The proposal we made for distributed naming was to reuse the QName
mechanism now familiar to pretty much anyone who uses XML seriously,
including people who avoid namespaces wherever possible. In principle,
as we said last week, any other mechanism would do as well. Having
thought about it in the last week, I think SP's strawman proposal
persuaded me that QNames are really the only plausible solution in an
XML context, because they are familiar and well understood. Any other
mechanism will elicit the question from users "why didn't you just use
QNames?"
I understand that not everyone in the group thought, when Tom and I took
an action to develop a pragmas proposal, that it would also entail a
proposal for namespaces or something like them. But our remit was to
produce a workable proposal for pragmas; I think that any workable
pragmas proposal requires a workable proposal for QNames. As I say,
anyone in or outside the group is welcome to explain why it doesn't.
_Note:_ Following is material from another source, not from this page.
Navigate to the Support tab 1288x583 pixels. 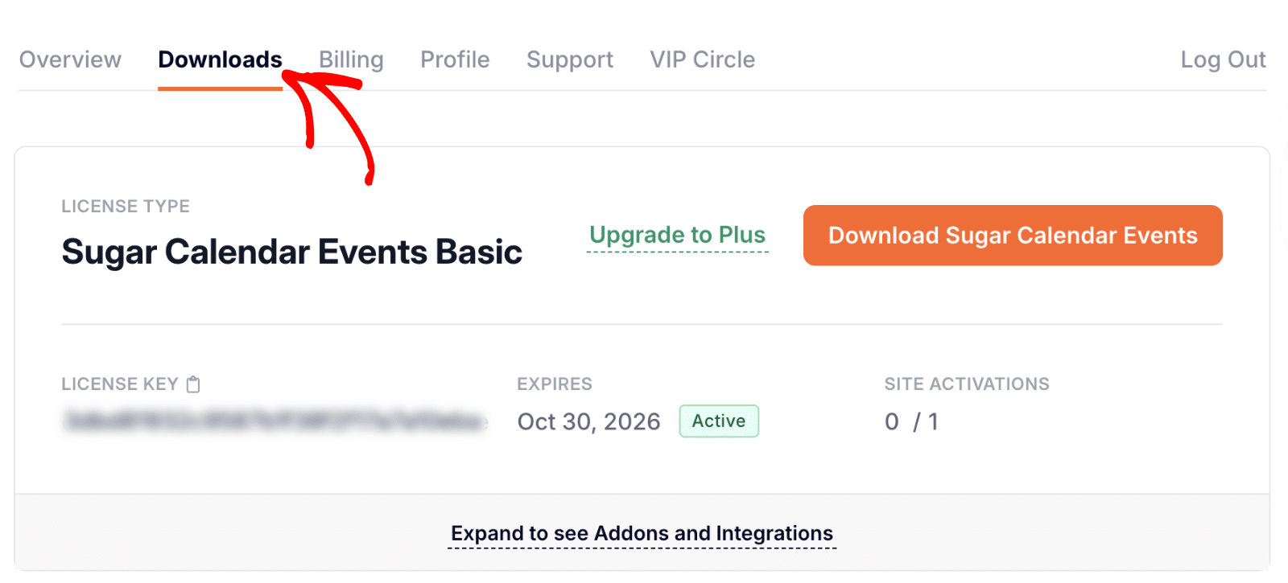click(x=569, y=59)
(2) On the issue of complication, I would most of all like a bit more
specificity. It's hard to answer so vague and sweeping an objection,
and I am reduced to guessing which parts of the proposal people think
are too complicated.
Judging SP's strawman proposal as a baseline level of complexity (and
using the names Tinman (TM) and Strawman (SM) for brevity, I think I see
some areas in which SM is simpler than TM, some in which it's more
complex, and a number of areas where the changes don't seem to make any
significant difference.
- Several ways in which SM differs from TM appear to me irrelevant to
questions of complexity -- that is, they neither make things simpler
nor make them more complicated. Among these I would list:
. The change in delimiters.
. The prohibition on empty comments.
. Allowing empty processor specifications.
. Forbidding blanks but not newline, tab, or other whitespace
characters within the processor specification.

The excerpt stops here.